Nuances help determine a wine’s age. Yellow is the leading colour in white wines and can be more or less light (even almost colourless). This is because white wines are produced with grapes that don’t ferment in contact with the skins (which is where one can find the compounds responsible for colour). White wines may get darker with age. When excessively oxidised, they may even turn brownish.

Red wines are distinguishable by their red tones. Young reds have darker tones, sometimes even brown. With age, red wines get lighter: the characteristic red colour turns into orangish tones.

The ageing method alters the wine’s colour. When the wine is aged in wood it looses more colour than when it is aged in bottle.

The colours shown are merely illustrative.

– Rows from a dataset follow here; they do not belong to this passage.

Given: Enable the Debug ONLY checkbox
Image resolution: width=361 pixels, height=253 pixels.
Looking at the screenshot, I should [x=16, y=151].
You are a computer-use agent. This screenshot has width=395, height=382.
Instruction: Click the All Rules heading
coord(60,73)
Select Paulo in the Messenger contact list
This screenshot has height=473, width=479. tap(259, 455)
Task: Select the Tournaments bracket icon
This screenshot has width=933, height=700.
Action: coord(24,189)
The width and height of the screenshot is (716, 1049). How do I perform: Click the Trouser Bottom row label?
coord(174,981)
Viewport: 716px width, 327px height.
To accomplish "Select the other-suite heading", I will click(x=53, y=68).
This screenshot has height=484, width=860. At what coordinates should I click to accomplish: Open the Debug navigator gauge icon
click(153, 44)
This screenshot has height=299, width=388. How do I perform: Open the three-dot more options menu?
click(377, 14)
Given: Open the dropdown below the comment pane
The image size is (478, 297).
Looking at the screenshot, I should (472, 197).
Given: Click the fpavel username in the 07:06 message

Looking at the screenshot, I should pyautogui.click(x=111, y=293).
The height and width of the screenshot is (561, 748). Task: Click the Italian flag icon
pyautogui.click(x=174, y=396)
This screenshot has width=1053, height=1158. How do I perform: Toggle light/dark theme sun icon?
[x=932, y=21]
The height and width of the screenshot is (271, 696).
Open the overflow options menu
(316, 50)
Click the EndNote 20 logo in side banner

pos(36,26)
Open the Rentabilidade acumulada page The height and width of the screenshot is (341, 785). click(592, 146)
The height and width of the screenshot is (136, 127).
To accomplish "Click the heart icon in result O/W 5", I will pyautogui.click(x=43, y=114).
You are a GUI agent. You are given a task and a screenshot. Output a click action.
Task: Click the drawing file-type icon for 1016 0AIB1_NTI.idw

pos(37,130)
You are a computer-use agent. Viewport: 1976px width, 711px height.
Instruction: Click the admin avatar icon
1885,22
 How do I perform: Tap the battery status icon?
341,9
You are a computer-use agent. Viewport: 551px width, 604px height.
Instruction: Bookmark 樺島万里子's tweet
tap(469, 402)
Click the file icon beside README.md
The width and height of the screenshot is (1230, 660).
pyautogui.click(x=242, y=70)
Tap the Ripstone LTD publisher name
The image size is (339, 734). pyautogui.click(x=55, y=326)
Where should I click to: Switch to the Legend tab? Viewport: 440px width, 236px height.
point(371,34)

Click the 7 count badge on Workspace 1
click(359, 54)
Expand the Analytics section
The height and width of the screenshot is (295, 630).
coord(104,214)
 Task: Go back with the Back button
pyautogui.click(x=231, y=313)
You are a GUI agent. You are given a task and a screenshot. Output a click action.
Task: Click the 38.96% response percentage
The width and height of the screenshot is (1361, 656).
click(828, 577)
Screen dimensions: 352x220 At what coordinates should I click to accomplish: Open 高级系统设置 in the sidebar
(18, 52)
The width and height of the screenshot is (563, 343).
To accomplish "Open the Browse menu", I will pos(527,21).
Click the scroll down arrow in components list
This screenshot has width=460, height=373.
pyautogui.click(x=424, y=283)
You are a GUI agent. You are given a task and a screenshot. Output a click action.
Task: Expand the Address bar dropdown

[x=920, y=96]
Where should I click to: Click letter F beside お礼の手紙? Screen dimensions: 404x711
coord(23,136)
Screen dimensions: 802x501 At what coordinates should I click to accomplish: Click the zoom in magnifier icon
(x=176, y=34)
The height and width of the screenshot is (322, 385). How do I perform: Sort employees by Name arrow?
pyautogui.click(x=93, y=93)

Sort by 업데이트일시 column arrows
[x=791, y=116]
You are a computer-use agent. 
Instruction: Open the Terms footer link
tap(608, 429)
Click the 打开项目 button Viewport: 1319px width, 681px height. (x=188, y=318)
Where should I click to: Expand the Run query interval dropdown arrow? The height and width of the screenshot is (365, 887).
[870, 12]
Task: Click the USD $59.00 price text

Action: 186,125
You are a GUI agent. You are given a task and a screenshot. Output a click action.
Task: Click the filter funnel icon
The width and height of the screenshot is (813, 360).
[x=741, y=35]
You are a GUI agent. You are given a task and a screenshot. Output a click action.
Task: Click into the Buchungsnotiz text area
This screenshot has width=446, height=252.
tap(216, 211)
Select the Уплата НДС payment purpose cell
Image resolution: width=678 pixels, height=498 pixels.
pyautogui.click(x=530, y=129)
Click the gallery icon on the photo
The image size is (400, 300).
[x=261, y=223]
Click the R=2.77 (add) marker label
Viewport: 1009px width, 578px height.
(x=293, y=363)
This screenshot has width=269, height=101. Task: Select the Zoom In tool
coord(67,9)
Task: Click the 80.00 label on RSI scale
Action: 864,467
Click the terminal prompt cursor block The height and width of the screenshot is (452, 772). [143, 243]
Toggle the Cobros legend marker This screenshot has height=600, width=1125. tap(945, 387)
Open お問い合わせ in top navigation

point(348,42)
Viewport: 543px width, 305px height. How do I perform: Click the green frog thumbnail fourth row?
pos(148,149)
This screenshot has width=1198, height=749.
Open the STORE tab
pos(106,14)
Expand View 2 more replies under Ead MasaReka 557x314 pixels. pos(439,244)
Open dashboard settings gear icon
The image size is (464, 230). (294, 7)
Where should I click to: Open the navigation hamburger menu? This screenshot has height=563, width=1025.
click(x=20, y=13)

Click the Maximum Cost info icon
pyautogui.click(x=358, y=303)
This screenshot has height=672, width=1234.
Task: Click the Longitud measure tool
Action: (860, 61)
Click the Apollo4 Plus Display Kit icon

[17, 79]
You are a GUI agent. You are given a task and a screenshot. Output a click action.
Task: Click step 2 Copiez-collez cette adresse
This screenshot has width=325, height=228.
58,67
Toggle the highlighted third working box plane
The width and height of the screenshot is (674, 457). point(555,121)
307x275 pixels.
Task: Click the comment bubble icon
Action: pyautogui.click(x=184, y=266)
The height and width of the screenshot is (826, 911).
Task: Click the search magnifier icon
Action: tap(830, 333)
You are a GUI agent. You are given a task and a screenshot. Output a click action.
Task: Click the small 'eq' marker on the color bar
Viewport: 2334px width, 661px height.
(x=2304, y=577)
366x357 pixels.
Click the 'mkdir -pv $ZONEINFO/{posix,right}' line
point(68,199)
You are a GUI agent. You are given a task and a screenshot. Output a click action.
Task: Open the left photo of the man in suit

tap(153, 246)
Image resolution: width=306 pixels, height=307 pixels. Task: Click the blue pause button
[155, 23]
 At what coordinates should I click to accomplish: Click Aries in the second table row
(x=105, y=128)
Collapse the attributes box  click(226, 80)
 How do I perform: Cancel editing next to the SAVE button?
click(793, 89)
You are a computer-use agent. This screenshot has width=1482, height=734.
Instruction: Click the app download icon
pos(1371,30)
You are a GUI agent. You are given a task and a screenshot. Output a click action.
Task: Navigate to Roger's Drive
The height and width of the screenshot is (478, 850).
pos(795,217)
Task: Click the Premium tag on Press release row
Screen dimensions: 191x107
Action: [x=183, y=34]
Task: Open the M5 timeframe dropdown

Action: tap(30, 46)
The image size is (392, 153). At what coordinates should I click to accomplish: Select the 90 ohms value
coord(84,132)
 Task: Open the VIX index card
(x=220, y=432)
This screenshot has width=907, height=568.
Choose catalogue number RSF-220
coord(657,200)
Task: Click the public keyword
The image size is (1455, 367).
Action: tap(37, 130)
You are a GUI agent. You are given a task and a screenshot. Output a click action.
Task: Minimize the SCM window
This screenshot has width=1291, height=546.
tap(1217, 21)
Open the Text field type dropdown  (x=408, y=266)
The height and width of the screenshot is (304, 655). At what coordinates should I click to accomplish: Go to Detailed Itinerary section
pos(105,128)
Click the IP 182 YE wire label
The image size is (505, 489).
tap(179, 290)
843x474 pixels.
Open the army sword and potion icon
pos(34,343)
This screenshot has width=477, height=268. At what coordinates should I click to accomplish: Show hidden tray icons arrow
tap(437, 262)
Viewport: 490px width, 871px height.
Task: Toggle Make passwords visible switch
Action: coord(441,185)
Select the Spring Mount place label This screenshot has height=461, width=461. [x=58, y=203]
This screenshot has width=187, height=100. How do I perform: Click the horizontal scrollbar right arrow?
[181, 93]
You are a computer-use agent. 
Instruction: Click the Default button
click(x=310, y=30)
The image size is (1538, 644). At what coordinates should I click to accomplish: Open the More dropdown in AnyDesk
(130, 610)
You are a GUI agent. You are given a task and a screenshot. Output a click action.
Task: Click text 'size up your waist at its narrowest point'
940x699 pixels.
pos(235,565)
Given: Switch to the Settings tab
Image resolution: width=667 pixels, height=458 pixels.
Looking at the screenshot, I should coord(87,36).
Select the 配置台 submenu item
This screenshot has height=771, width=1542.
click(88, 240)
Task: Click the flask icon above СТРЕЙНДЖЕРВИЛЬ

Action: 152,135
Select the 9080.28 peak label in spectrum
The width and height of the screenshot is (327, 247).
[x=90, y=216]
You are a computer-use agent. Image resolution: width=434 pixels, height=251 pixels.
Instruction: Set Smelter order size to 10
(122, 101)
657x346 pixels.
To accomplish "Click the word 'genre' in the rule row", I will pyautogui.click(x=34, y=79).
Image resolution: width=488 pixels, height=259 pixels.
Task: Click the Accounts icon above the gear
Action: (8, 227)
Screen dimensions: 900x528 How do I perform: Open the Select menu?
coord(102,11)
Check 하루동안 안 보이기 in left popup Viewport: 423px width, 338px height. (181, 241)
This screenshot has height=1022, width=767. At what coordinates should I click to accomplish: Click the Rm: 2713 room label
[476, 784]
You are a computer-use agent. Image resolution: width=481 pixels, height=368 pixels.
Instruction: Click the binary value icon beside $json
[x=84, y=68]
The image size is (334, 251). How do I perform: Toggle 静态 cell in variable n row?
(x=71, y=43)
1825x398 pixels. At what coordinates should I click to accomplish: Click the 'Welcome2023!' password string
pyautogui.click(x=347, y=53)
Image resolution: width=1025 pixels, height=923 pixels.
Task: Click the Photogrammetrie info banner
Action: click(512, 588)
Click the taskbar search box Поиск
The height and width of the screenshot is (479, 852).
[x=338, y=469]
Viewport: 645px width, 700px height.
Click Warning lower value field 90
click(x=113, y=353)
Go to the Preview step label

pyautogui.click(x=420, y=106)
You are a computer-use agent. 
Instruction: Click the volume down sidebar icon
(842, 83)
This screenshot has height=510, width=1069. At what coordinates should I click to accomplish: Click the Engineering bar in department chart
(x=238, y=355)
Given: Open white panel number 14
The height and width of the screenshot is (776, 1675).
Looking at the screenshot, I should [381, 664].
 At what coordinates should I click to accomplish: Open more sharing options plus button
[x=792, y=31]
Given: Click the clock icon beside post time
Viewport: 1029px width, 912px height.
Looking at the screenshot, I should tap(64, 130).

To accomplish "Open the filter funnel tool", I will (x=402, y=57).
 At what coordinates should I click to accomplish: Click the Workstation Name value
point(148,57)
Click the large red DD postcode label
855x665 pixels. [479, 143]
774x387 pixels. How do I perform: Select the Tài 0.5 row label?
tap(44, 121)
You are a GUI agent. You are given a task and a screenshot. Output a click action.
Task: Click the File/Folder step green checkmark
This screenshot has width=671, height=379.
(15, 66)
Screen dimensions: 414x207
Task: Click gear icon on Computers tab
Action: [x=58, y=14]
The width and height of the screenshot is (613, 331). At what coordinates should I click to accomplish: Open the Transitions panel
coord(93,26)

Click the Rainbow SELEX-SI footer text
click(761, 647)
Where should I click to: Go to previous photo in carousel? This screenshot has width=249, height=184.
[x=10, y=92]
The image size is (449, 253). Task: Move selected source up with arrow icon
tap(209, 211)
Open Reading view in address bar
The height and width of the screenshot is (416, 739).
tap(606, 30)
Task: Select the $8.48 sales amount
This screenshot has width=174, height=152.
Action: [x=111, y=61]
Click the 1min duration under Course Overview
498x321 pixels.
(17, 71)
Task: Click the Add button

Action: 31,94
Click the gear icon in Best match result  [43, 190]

Clarity is related to the suspended particles that may be in contact with the wine. Raise the glass to a light source and check if it has particles in suspension. If necessary, remove the particles, since they are unpleasant when tasting. It is important to mention that a cloudy wine is not the same as a wine with sediment and not filtered. Cloudy wine is a consequence of inadequate processes in the production of wine.

Transparency should be evaluated against a white surface as, for instance, a sheet of paper. Place the sheet behind the glass and if you clearly understand what is written on the sheet, then the wine is perfectly transparent. Transparency is a characteristic of white and rosé wines; red wines vary in transparency according to the intensity of their colour.A wine’s flow is visible when one slightly swirls the glass. The wine runs irregularly down the sides of the glass, forming drops which are called “tears” or “legs”. If the wine’s legs move slowly down the sides of the glass, the wine has high alcohol content. If, on the other hand, the drops quickly run down to the liquid, the wine is lighter and less alcoholic.Sparkling wines have the greatest amount of carbon dioxide. Therefore, it is important to assess the quantity and persistence of the bubbles. A quality sparkling wine has small, numerous, persistent bubbles. Many times, in white, rosé and young red wines, one does not see or even taste the gas.